# About this task
Reproduce the rows from the line with "Image resolution: width=1024" to the line with "page-title: ACE-YOUNGKINGYOUNGBOSS is", leaving out the pictures.

[Start of Attachment]

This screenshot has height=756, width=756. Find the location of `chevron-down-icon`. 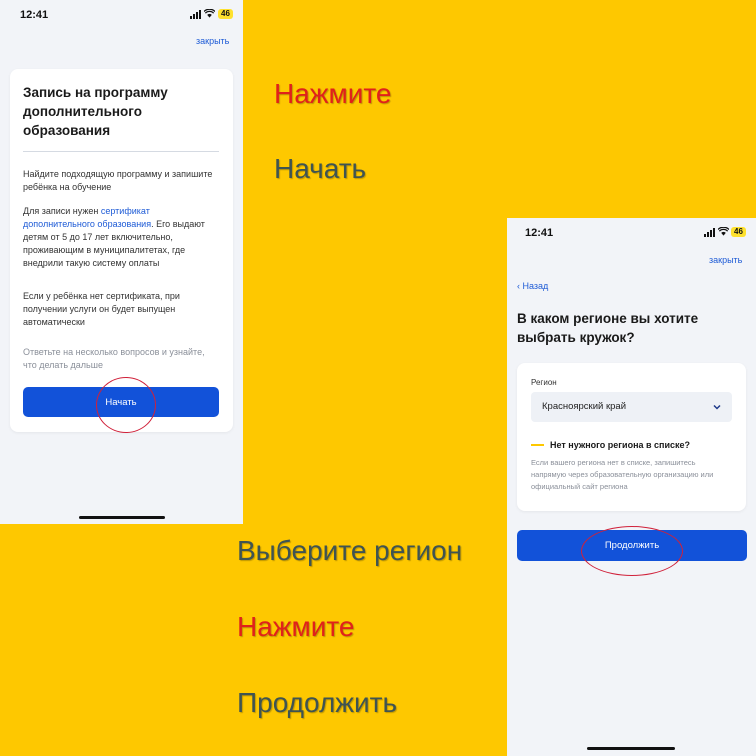

chevron-down-icon is located at coordinates (717, 407).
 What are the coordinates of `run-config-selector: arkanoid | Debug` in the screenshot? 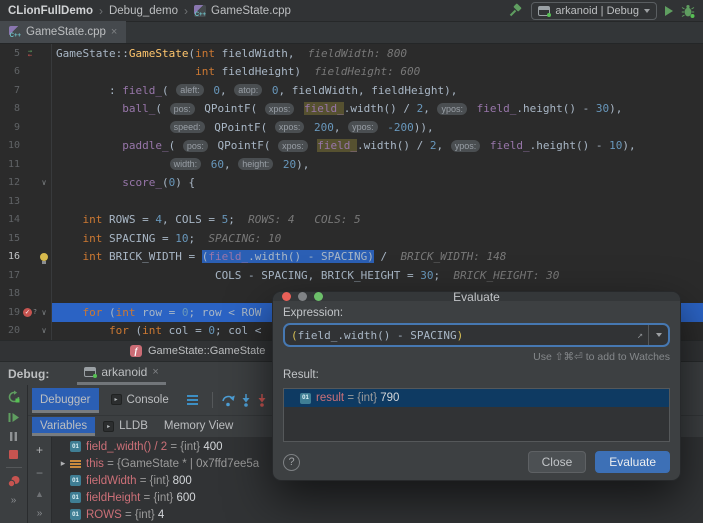 It's located at (594, 10).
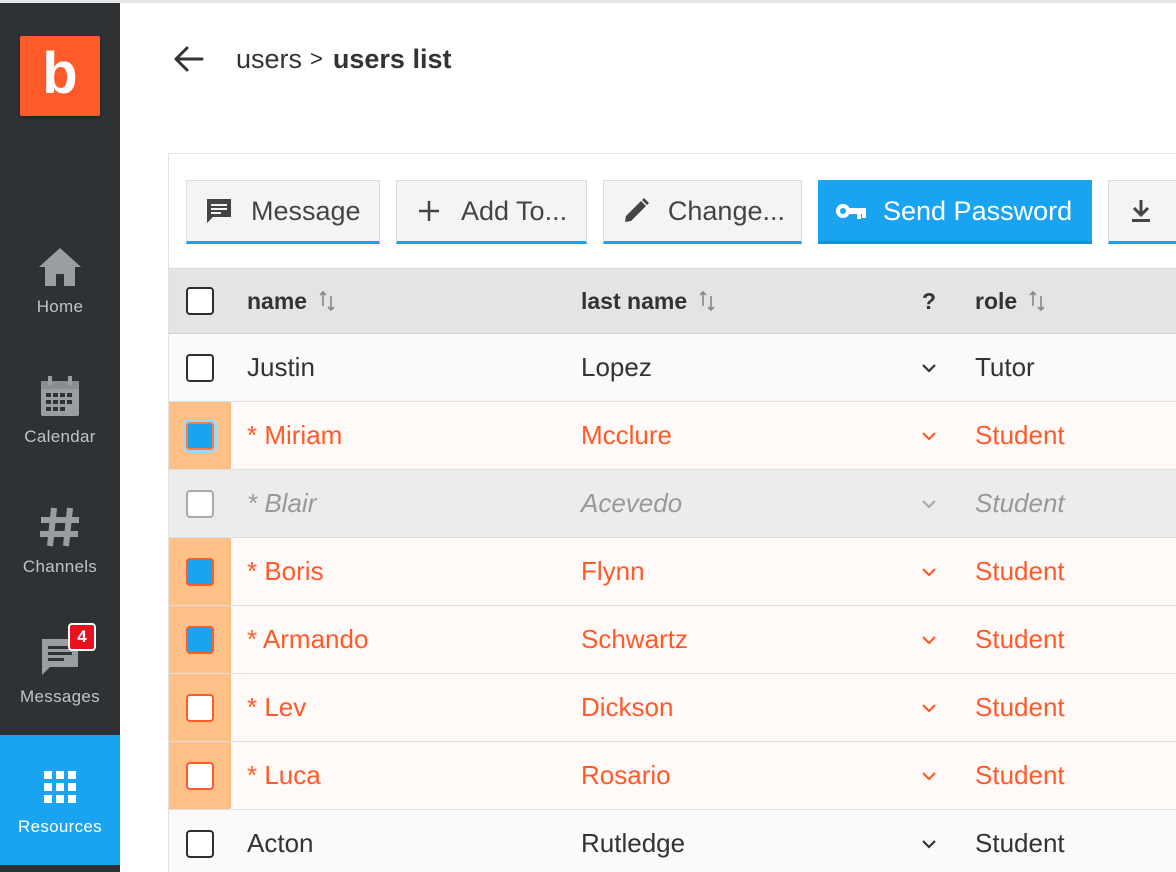  I want to click on sidebar-item-channels: Channels, so click(60, 540).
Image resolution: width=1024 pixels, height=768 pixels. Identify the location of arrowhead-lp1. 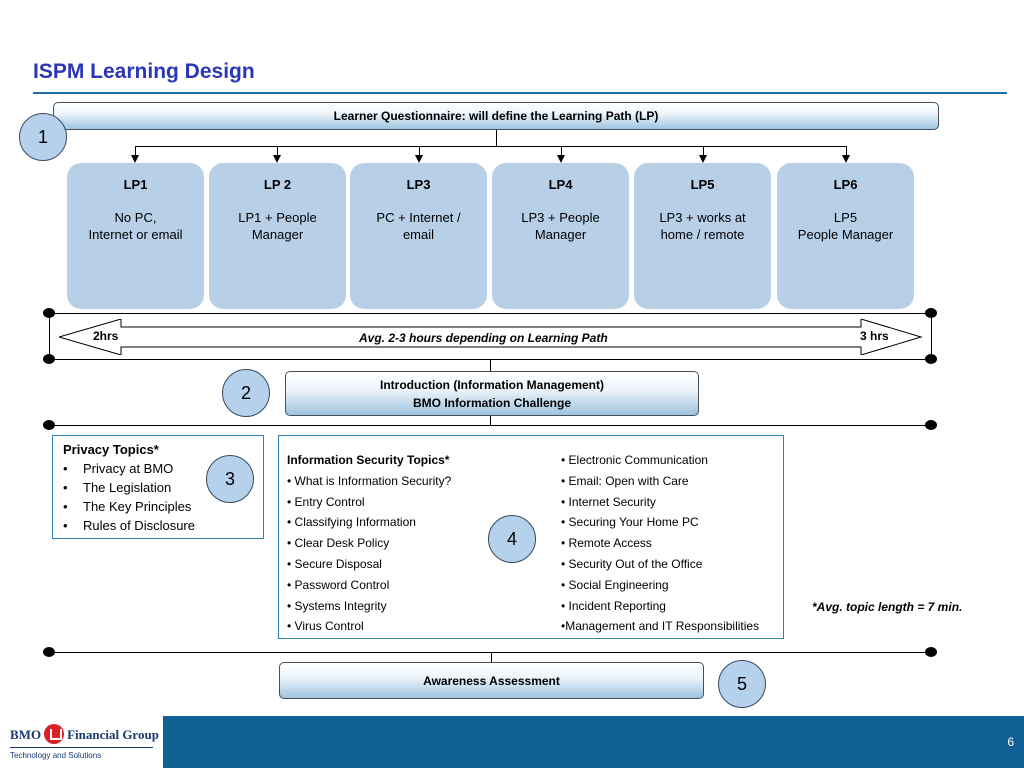
(135, 159).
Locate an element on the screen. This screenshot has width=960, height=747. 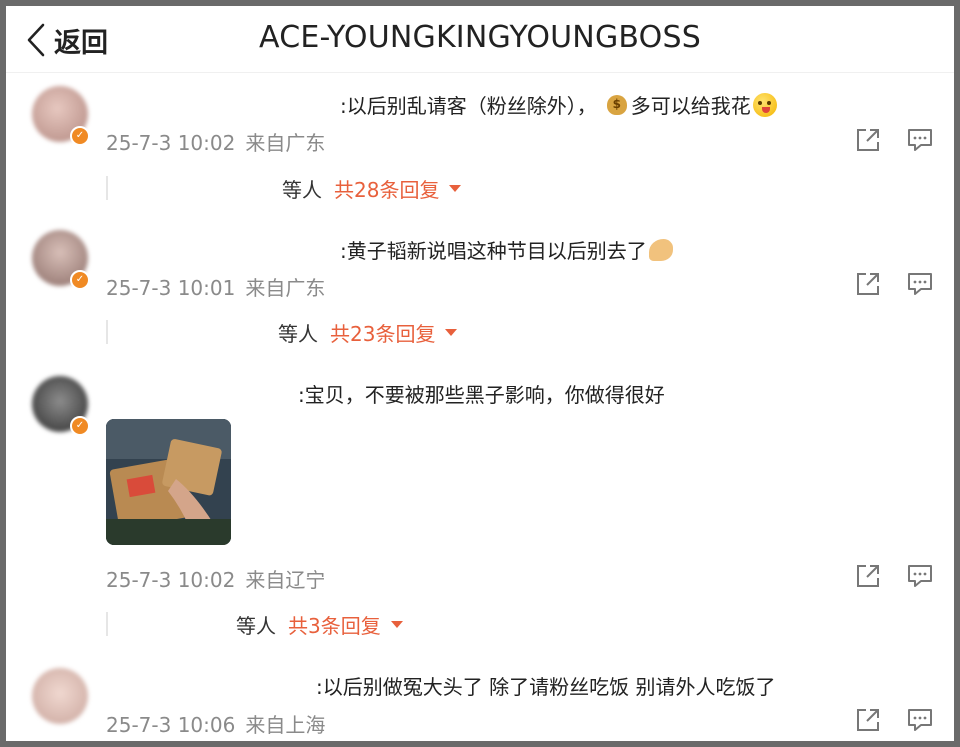
page-title: ACE-YOUNGKINGYOUNGBOSS is located at coordinates (480, 38).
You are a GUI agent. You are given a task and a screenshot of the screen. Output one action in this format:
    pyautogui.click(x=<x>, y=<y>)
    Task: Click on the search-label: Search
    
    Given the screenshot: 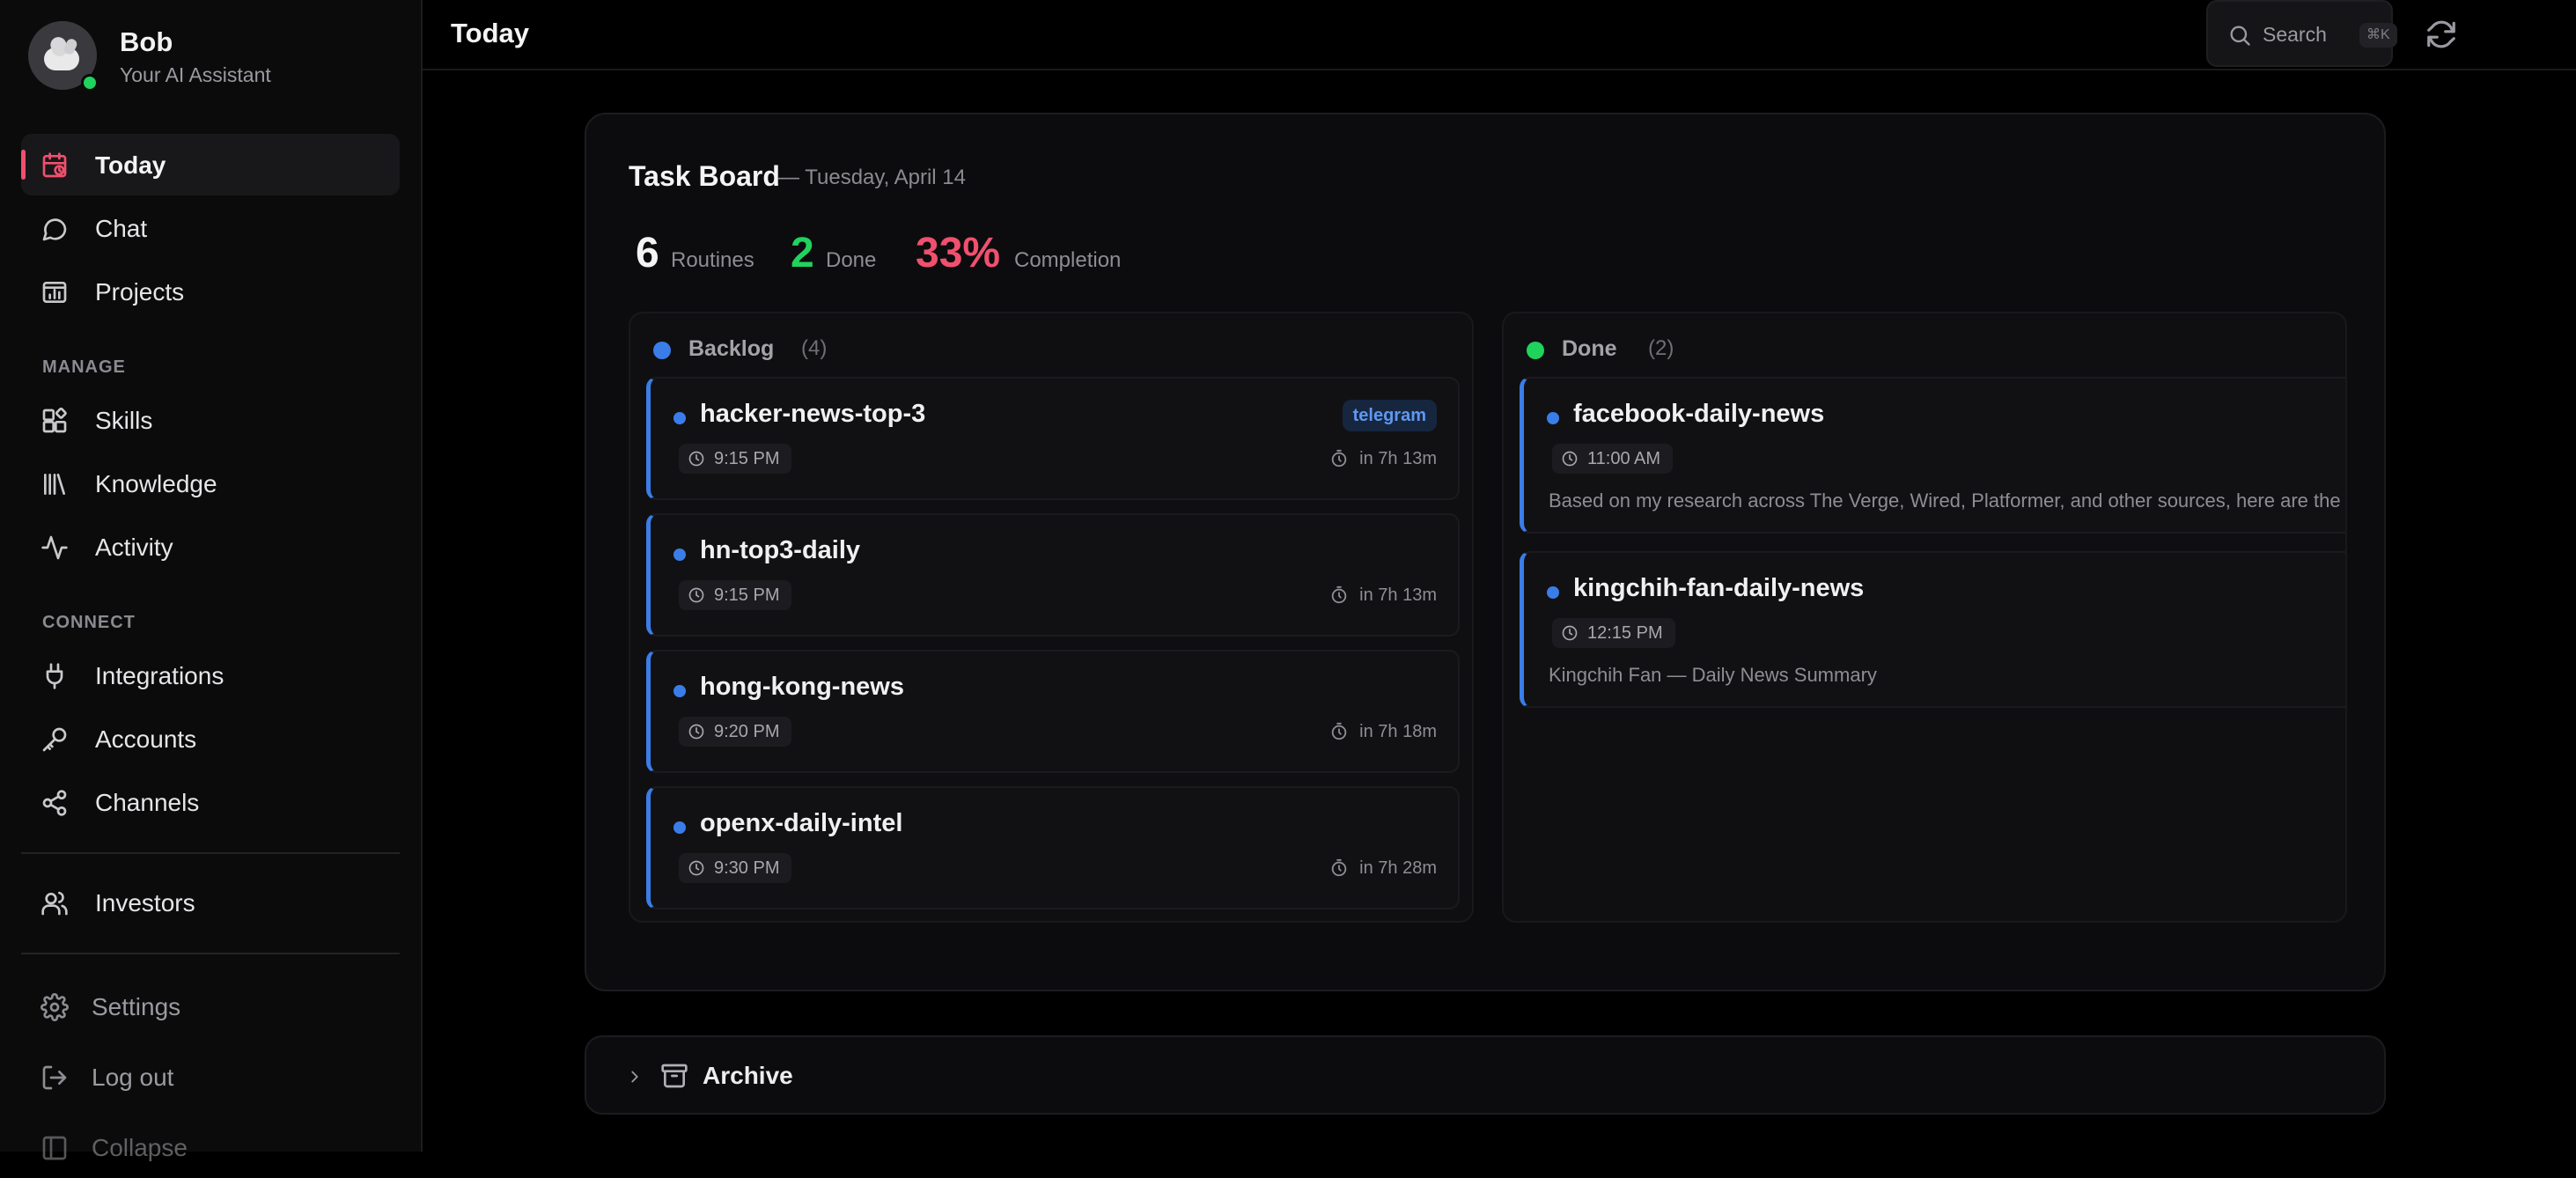 What is the action you would take?
    pyautogui.click(x=2295, y=34)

[End of Attachment]

# Solution to this problem
Image resolution: width=1024 pixels, height=768 pixels. Identify the location of arrowhead-lp1. 
(135, 159).
Locate an element on the screen. This screenshot has width=960, height=747. 
page-title: ACE-YOUNGKINGYOUNGBOSS is located at coordinates (480, 38).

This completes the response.